▸ Text excerpt:

Re: what education points you get out of this, it's still not enough info. There are no points for a Masters Degree by itself without the supporting Bachelor Degree - if you received a Bachelor Degree from the University of Tirana and its an accredited school, it's likely that you would get 15 points for that degree, however DIAC may ask for a VETASSESS points advice letter regarding that degree (they have the option of doing this) since EA did not specifically address the issue of equivalency of that degree to the AQF.

Hope this helps -

Best,

Mark Northam


----------



## enida (Aug 28, 2012)

Hi Mr.Mark,

My university is not an accredited one, that's why I submitted the CDR, otherwise I would have followed the route of accredited universities.

I currently have 30 points (age) 10 points (positive assessment) and claim for 5 points (experience). To get 60 points I would need IELTS above 8 for each band (which is extremely difficult) or if I could claim for 5 points for my MSc IELTS above 7 would be enough.

I haven't pretended points for my MSc degree considering that my school is not accredited, but the paragraph regarding the additional qualification from EA confused me a little, and I don't know how to proceed, to consider the 5 additional points or to struggle for IELTS above 8?

Thanks a lot,
Enida


----------



## MarkNortham (Dec 19, 2012)

Hi Enida -

That explains it. An unaccredted bachelors degree means you cannot use it for points with DIAC. Fortunately EA recognises your Masters Degree and that should get you at least the 10 points, however I can't give you any specific advice as I'm not familiar with all the details of your case. Whether it will get you 15 points instead of 10 (ie, equivalent to at least an Australian Bachelor Degree) is the big question. If you try to get a VETASSESS points advice letter for a Masters Degree with an unaccredited underlying Bachelor Degree, that generally is not possible. However, the case officer may accept EA's assessment of your Masters. My concern, again, is that without an accredited underlying Bachelor degree, DIAC may require a VETASSESS points test letter on the Bachelor Degree, which would fail. The safer bet is to claim only the 10 points, but again that's based on very limited info.

Word and element locating data
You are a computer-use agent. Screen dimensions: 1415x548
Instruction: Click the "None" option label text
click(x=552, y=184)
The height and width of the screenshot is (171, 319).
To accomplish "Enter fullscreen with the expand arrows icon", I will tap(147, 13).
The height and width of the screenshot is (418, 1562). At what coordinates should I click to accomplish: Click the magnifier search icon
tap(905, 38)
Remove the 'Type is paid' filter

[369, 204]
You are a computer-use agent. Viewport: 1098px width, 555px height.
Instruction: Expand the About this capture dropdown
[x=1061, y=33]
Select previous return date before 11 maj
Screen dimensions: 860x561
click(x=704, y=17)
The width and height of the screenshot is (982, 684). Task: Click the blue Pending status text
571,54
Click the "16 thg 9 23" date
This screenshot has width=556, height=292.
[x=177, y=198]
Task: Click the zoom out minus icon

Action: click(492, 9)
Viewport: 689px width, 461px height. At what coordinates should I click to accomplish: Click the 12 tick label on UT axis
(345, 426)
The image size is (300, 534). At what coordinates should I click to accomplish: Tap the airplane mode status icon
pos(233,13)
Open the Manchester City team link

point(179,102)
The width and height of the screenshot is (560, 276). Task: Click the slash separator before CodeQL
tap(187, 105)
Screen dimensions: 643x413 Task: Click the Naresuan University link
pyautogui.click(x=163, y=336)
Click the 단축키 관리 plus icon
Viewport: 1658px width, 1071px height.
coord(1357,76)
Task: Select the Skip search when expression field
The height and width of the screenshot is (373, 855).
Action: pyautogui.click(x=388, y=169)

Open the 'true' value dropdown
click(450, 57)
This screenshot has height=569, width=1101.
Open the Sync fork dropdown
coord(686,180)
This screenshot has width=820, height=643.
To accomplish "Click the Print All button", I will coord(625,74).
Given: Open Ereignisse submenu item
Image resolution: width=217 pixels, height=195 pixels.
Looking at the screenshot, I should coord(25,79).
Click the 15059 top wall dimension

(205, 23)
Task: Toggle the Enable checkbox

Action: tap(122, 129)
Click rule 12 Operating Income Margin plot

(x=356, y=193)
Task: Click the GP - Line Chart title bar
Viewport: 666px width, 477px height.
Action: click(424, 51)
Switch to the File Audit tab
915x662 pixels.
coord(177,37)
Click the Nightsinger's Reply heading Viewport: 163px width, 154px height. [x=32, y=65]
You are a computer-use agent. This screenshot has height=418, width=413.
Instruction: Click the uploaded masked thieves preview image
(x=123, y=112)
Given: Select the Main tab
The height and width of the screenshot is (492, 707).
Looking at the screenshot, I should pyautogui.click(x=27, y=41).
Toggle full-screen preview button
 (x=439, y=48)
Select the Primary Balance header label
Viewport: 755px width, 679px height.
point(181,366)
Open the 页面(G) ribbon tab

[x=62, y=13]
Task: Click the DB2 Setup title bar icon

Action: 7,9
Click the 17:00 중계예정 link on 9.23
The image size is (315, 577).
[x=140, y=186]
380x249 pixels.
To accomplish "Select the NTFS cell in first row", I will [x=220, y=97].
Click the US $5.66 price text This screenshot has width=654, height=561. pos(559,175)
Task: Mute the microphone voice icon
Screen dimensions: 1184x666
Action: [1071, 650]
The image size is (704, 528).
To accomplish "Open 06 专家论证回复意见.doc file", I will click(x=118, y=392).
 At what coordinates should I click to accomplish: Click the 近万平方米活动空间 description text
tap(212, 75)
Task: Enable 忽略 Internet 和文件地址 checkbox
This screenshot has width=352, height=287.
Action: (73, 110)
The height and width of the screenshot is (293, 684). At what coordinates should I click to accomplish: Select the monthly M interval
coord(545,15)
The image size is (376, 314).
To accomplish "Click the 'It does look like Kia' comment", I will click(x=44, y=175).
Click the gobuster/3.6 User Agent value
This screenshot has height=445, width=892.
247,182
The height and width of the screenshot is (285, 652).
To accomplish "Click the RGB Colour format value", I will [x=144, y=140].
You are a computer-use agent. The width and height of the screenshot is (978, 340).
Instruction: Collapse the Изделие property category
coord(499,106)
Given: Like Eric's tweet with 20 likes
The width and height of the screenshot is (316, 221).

▸ Exercises to complete:
1. Please list every acronym written entirely in capital letters that appears in the visa points thread.
2. Carry the visa points thread forward from its final sentence.
These entries have no connection to the visa points thread.

▸ Answers given:
1. DIAC, VETASSESS, EA, AQF, CDR, IELTS

2.
Best,

Mark Northam


----------



## enida (Aug 28, 2012)

I understand, I have to struggle with IELTS .

Thank you very much Mr.Mark.

All the best,
Enida


----------



## edman (Dec 11, 2013)

*Claiming points for australian qualification*

Hi Guys,

I am facing a confusing situation regarding my skill assessment and australian study. I would greatly appreciate if you could share your opinions with me.

here is a short brief about my case:

I have a bachelor degree (agricultural engineering) from overseas and Master degree ( MBA) from Australia. Engineering Australia has assessed me as "engineering technologist" and assessed my degree as broadly equivalent to Australian associate degree.

I understand that i can only claim 10 points for my qualification. However, i m not sure wether i can claim 5 points for my australian study qualification. my agent is suggestion that as EA did not assess my bachelor degree as equivalent to australian bachelor degree, i cannot claim the 5 point for my australian master degree!!! (because i need to have a bachelor degree before obtaining a master degree).

n.b. my MBA degree meet the requirement for 2 years study and 16 calendar month duration. and i already granted TR based on that!

my other points:
age: 30
naati: 5
ielts: 10
state sponsorship (190): 5

your help would be greatly appreciated.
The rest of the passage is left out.